24C.7 The starting point is that the trial should proceed. The basic approach was explained by Gross LJ in Director of Public Prosecutions v Petrie [2015] EWHC 48 (Admin):
“ … successive initiatives … have repeatedly exhorted the magistracy and District Bench to case manage robustly and to resist the granting of adjournments. Although there are of course instances where the interests of justice require the grant of an adjournment, this should be a course of last rather than first resort – and after other alternatives have been considered. … It is essential that parties to proceedings in a magistrates’ court should proceed on the basis of a need to get matters right first time; any suggestion of a culture readily permitting an opportunity to correct failures of preparation should be firmly dispelled.”

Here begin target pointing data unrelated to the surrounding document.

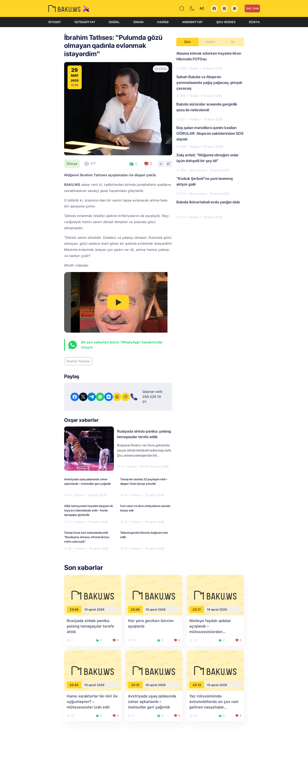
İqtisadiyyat (85, 22)
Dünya (254, 22)
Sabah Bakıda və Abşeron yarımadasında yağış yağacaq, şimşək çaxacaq (209, 82)
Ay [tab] (233, 42)
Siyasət (54, 22)
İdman (138, 22)
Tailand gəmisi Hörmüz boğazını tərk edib (144, 535)
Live (252, 8)
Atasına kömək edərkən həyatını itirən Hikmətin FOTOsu (208, 56)
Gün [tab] (187, 42)
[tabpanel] (210, 134)
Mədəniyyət (192, 22)
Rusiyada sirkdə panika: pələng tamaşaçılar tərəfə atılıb (90, 626)
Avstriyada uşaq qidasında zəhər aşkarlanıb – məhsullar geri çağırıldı (87, 481)
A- (161, 163)
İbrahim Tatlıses (78, 361)
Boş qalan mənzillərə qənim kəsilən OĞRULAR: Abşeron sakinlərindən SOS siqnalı (209, 133)
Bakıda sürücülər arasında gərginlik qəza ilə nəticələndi (206, 107)
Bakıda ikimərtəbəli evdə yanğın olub (208, 202)
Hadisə (163, 22)
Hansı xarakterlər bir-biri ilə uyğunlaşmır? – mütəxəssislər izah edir (92, 701)
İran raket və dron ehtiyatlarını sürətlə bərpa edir (145, 508)
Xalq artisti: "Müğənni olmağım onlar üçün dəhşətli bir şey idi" (207, 158)
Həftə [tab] (210, 42)
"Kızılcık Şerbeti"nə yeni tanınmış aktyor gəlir (204, 181)
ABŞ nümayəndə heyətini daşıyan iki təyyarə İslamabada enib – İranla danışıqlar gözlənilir (88, 510)
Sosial (114, 22)
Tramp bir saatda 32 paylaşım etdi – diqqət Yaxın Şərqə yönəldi (143, 481)
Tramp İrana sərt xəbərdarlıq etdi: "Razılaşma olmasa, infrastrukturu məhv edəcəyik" (86, 537)
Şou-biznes (225, 22)
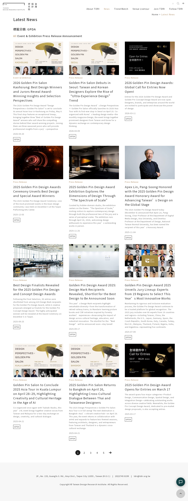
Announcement (72, 36)
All (15, 36)
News (107, 9)
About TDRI (93, 9)
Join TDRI (159, 9)
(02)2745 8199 (122, 476)
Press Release (52, 36)
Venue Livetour (141, 9)
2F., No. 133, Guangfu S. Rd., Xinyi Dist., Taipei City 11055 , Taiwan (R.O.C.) (73, 476)
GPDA (16, 139)
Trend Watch (121, 9)
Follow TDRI (176, 9)
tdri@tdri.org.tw (142, 476)
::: (173, 3)
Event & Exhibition (30, 36)
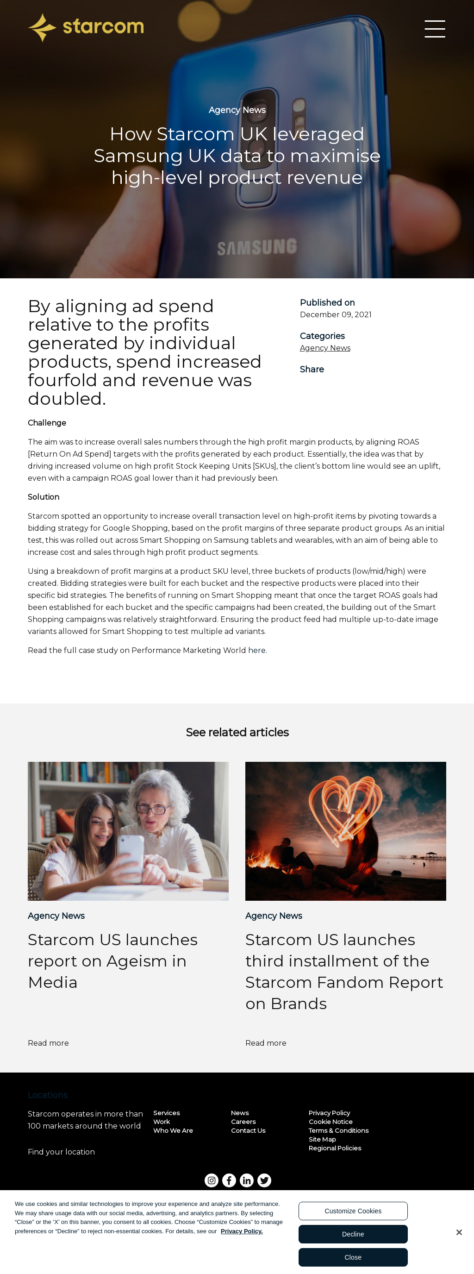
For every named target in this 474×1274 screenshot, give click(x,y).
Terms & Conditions (338, 1130)
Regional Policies (335, 1147)
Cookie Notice (331, 1121)
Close (353, 1260)
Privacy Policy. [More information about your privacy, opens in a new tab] (242, 1233)
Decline (353, 1237)
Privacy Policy (329, 1112)
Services (166, 1112)
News (240, 1112)
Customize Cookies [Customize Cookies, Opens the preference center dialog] (352, 1214)
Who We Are (173, 1130)
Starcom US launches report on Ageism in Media (113, 961)
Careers (243, 1121)
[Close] (459, 1235)
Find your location (79, 1152)
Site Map (322, 1138)
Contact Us (248, 1130)
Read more (65, 1043)
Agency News (325, 348)
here (257, 650)
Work (161, 1121)
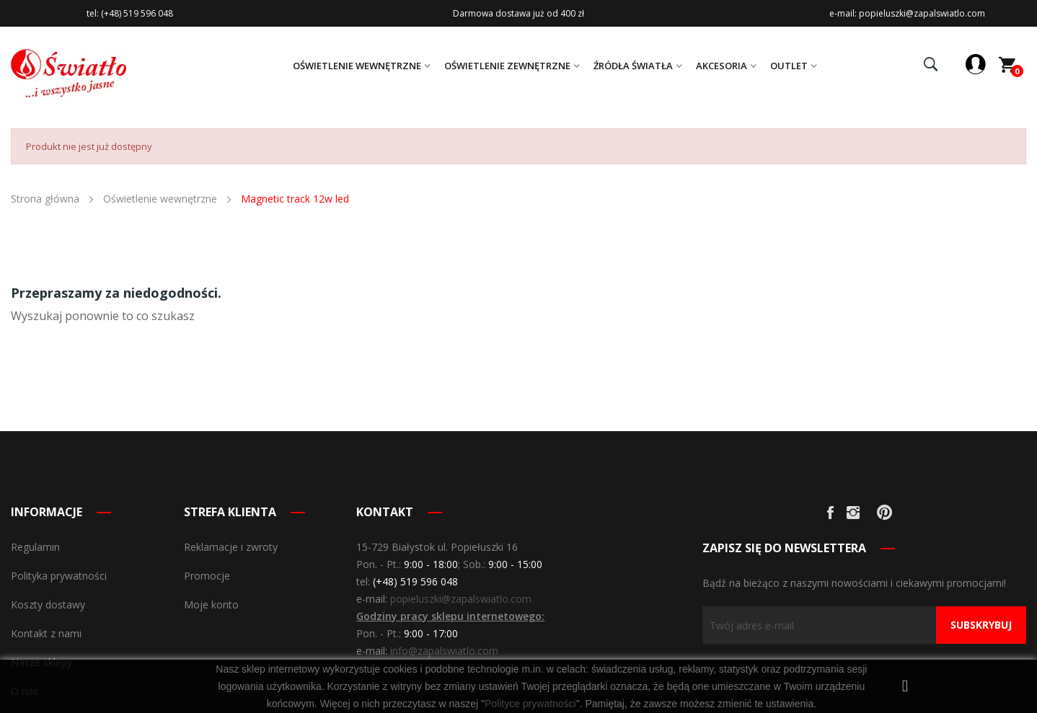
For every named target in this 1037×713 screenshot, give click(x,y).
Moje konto (211, 604)
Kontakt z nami (46, 633)
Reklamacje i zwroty (231, 547)
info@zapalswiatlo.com (444, 650)
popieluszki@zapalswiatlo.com (460, 599)
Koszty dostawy (48, 604)
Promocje (207, 576)
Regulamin (35, 547)
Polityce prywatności (530, 703)
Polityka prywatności (59, 576)
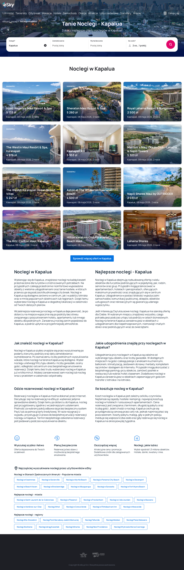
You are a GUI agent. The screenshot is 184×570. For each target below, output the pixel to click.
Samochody (70, 13)
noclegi (14, 21)
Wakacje (47, 13)
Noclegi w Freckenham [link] (93, 500)
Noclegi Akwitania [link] (24, 527)
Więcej (137, 13)
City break (34, 13)
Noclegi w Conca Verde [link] (76, 506)
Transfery (125, 13)
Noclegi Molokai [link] (113, 520)
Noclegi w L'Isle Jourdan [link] (120, 500)
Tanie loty (21, 13)
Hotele (57, 13)
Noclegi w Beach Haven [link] (27, 486)
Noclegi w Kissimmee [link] (26, 479)
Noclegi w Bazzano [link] (145, 500)
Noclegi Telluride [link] (92, 520)
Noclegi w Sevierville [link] (51, 479)
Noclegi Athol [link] (54, 506)
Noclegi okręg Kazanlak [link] (49, 527)
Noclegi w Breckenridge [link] (54, 486)
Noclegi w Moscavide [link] (132, 506)
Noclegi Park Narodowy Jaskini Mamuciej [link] (61, 520)
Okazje (82, 13)
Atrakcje (93, 13)
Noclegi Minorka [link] (73, 527)
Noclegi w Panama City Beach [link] (106, 479)
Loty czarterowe (109, 13)
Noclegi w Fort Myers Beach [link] (133, 486)
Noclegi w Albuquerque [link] (81, 486)
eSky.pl (5, 21)
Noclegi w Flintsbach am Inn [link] (105, 506)
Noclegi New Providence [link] (96, 527)
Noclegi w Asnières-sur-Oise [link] (29, 506)
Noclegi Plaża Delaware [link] (136, 520)
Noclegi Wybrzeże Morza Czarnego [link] (129, 527)
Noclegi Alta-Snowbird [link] (26, 520)
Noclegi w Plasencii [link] (68, 500)
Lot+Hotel (8, 13)
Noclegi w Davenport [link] (135, 479)
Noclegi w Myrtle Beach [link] (76, 479)
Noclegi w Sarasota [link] (105, 486)
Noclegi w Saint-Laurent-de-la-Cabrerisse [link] (35, 500)
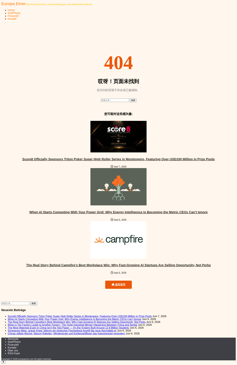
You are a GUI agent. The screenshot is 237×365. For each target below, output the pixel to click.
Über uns (13, 350)
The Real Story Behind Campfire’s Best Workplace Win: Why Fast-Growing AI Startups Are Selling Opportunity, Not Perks (118, 265)
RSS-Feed (14, 353)
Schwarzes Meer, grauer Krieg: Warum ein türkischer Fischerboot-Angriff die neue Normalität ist (62, 330)
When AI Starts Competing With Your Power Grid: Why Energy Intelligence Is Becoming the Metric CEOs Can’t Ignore (118, 212)
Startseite (13, 339)
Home (11, 10)
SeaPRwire (14, 13)
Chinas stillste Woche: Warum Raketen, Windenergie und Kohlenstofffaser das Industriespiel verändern (66, 333)
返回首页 (118, 284)
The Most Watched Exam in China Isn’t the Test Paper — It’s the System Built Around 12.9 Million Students (68, 327)
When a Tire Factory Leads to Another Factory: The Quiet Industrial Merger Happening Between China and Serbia (72, 325)
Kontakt (12, 18)
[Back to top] (3, 362)
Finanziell (13, 16)
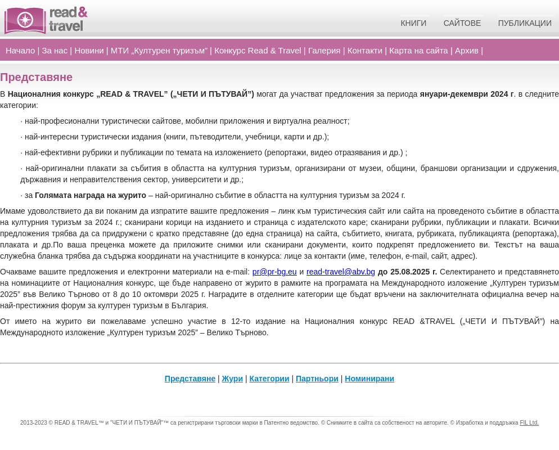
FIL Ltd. (529, 423)
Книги (413, 23)
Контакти (365, 50)
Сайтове (462, 23)
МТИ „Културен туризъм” (159, 50)
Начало (20, 50)
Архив (467, 50)
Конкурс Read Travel (257, 50)
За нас (55, 50)
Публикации (525, 23)
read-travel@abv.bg (340, 271)
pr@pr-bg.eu (275, 271)
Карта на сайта (418, 50)
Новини (88, 50)
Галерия (324, 50)
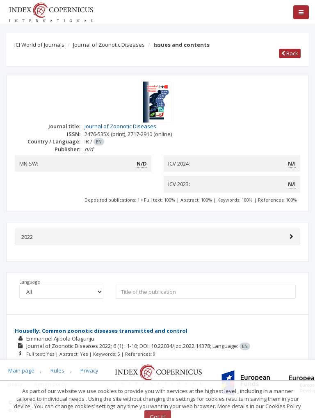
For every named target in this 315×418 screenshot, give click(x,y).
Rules (57, 370)
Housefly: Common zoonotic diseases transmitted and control (101, 330)
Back (289, 53)
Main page (21, 370)
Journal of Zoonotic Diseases (109, 44)
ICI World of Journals (39, 44)
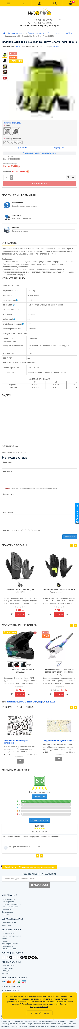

24C.8 A magistrates’ court may keep in mind that, if appropriate, the court’s decision may be re-opened (see CrimPR 24.18), and that avenues of appeal by way of rehearing or of review are open to the parties, including in a case in which it is later discovered that the court has acted on a material mistake of fact (see R (Director of Public Prosecutions) v Sunderland Magistrates’ Court, R (Kharaghan) v City of London Magistrates’ Court [2018] EWHC 229 (Admin)). The court should not be deterred from a prompt and robust determination therefore. Only if there are compelling reasons for doing so will the High Court interfere with the court’s exercise of its discretion.
24C.9 In general, the relevant principles relating to trial adjournment are these:
the court's duty is to deal justly with the case, which includes doing justice between the parties.
the court must have regard to the need for expedition. Delay is generally inimical to the interests of justice and brings the criminal justice system into disrepute. Proceedings in a magistrates’ court should be simple and speedy.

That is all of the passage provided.